Standardization is the Key to the BAS Castle

The good news is recent advances are lowering barriers to implementing analytics. In days gone by, building systems were simply gathers of data, making it available for facility managers to analyze. The problem is that each data set tends to speak its own language.  While it may be easier to access the information today, building managers are missing the ability to review it unitarily and use common metrics to make impactful decisions.

Thankfully, significant progress has been made to solve this problem. A great example is the Haystack schema that aims to standardize semantic data models and simplify interpretation of data collected across operational systems. Professional analytics tools,  like my company’s BuildingFit™, have further demystified the puzzle of how to achieve greater energy efficiency through technological features.
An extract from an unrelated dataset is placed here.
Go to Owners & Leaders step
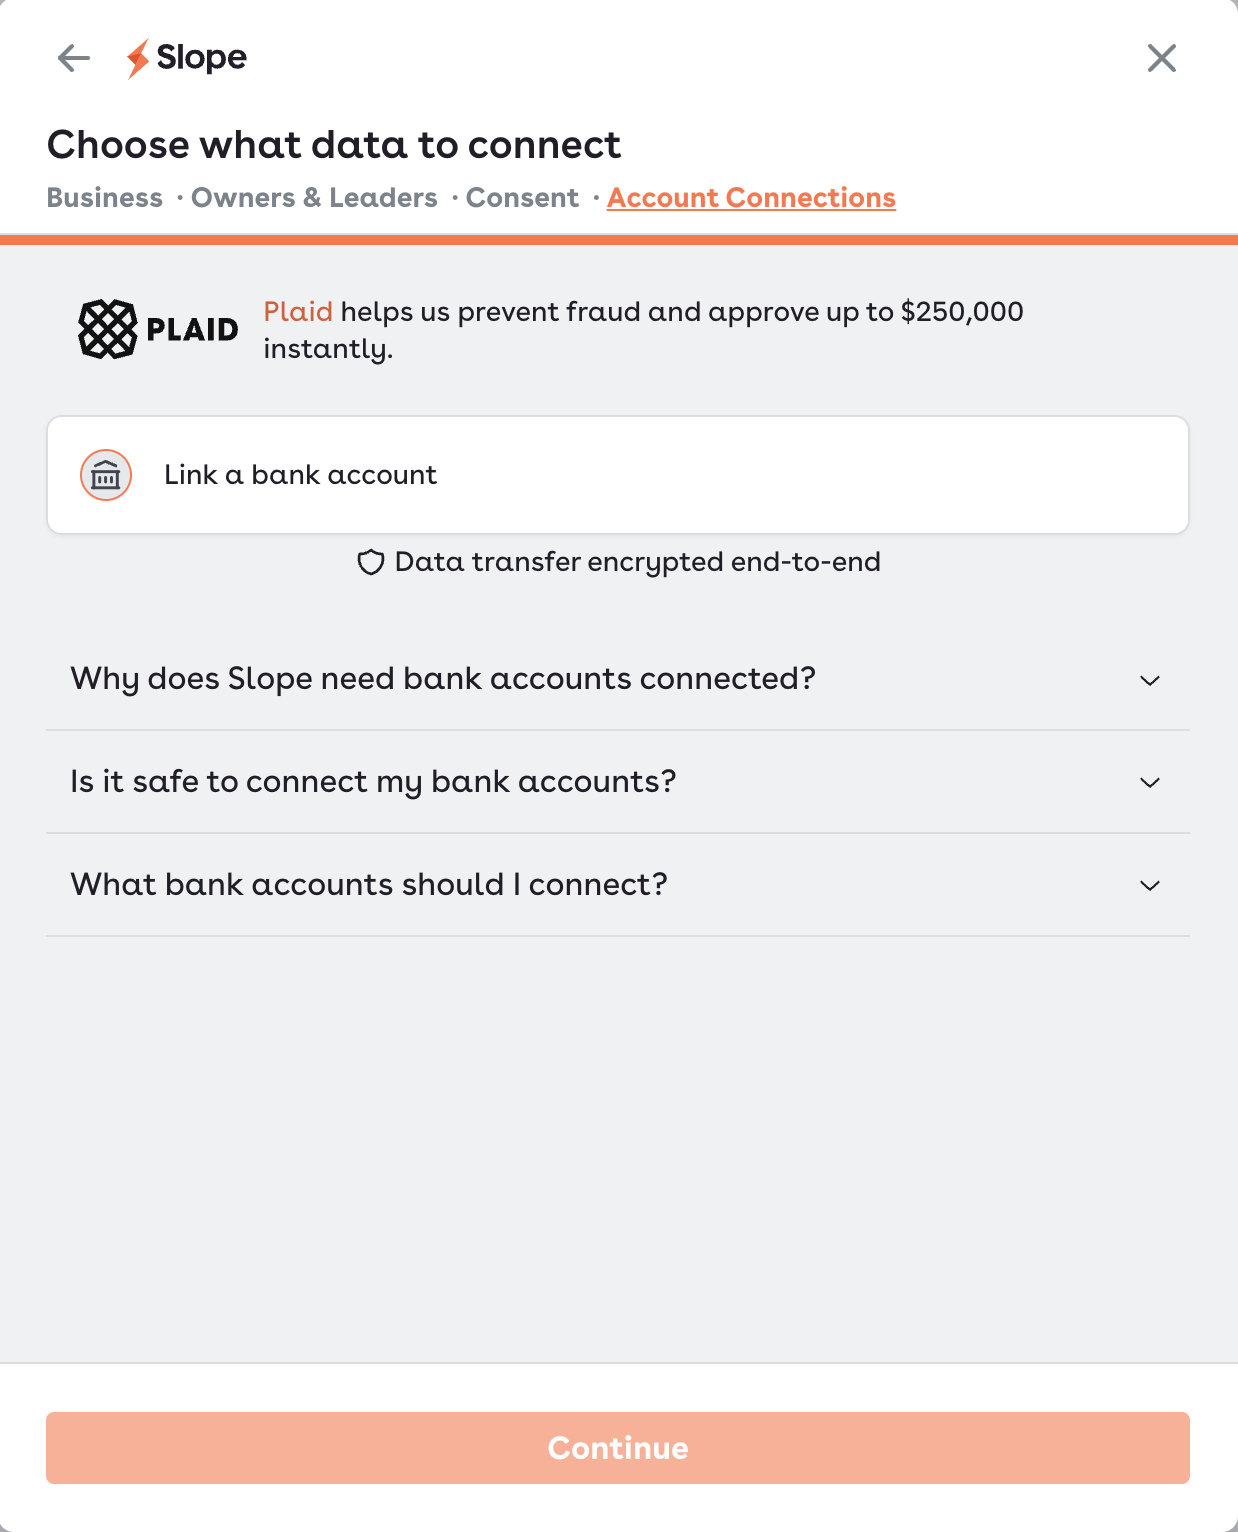The width and height of the screenshot is (1238, 1532). (x=314, y=198)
For example, the BuildingFit preferencing tool is powerful because it uses machine learning to standardize diverse data across different platforms. This approach normalizes data points to enable “apples-to-apples” comparisons, ultimately unifying system data into easy to understand insights.
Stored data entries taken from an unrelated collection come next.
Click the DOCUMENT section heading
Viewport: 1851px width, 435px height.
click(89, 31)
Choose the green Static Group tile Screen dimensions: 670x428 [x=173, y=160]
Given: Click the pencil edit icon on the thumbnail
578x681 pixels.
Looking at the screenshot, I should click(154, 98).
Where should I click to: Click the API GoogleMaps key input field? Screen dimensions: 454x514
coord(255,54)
This approach to standardize data and analytics helps facility management make smarter decisions and make them faster. As an example, it enabled Banner Health to leverage facility data that yielded a cost savings of $3.8 million in annual energy savings across a multitude of facilities.

Leveraging Service Providers and the Secure Cloud

 Enlightened facility managers are taking advantage of two market trends to accelerate the successful implementation of smart building technologies. Many are realizing a quick and effective way to adopt analytics in their facilities is partnering with competent service providers with a focus on providing building analytics solutions. Innovative energy engineering, commissioning, and systems integrators, in turn, are providing data analytics as a core service offering. Meantime, enhanced security software tools allow cloud access to dashboards and building data that keeps information secure while providing increased access to building operations across geographies and diverse team members.

SaaS Lowers Barriers

There are significant benefits by working with an analytics vendor with a software as a service (SaaS) model. With SaaS, instead of paying for expensive, upfront licensing costs, users pay a lower subscription fee. With software costs spread over time, users see a much faster ROI. This model offers other benefits, such as automatic and easy software upgrades and improvements, which are usually included with the subscription. Many of the barriers of implementing data analytics software are simply removed with SaaS.

 Getting it Right

 Looking into the future of smart systems and buildings, the myth that needs busted is that meaningful data analysis requires individualized attention to each facility system. To get it right, the appropriate software platform that proactively standardizes the data collected across systems to make analysis more readily decipherable and actionable must be chosen. Those that recognize this will reap significant benefits later.

It’s not our technology that’s trapped in the 20th Century. The good news is, we already have an established path to success. We can overcome the lack of standardization surrounding BAS technologies and the data they present that make us feel like we are still dreading the Y2K bug. If you follow the model of embracing a standardized approach to data analytics, leverage service providers, and rely on the secure cloud, building managers can effectively modernize legacy systems and make more decisive and cost effective decisions in their facilities.


Rob Glance is the President of BuildingFit™, a smart building data analytics software company. With more than 20 years of experience in energy engineering and management in information technology, Glance has dedicated his professional career to problem solving through smart technologies and bringing better building management solutions to engineering firms, controls contractors, service providers, and more.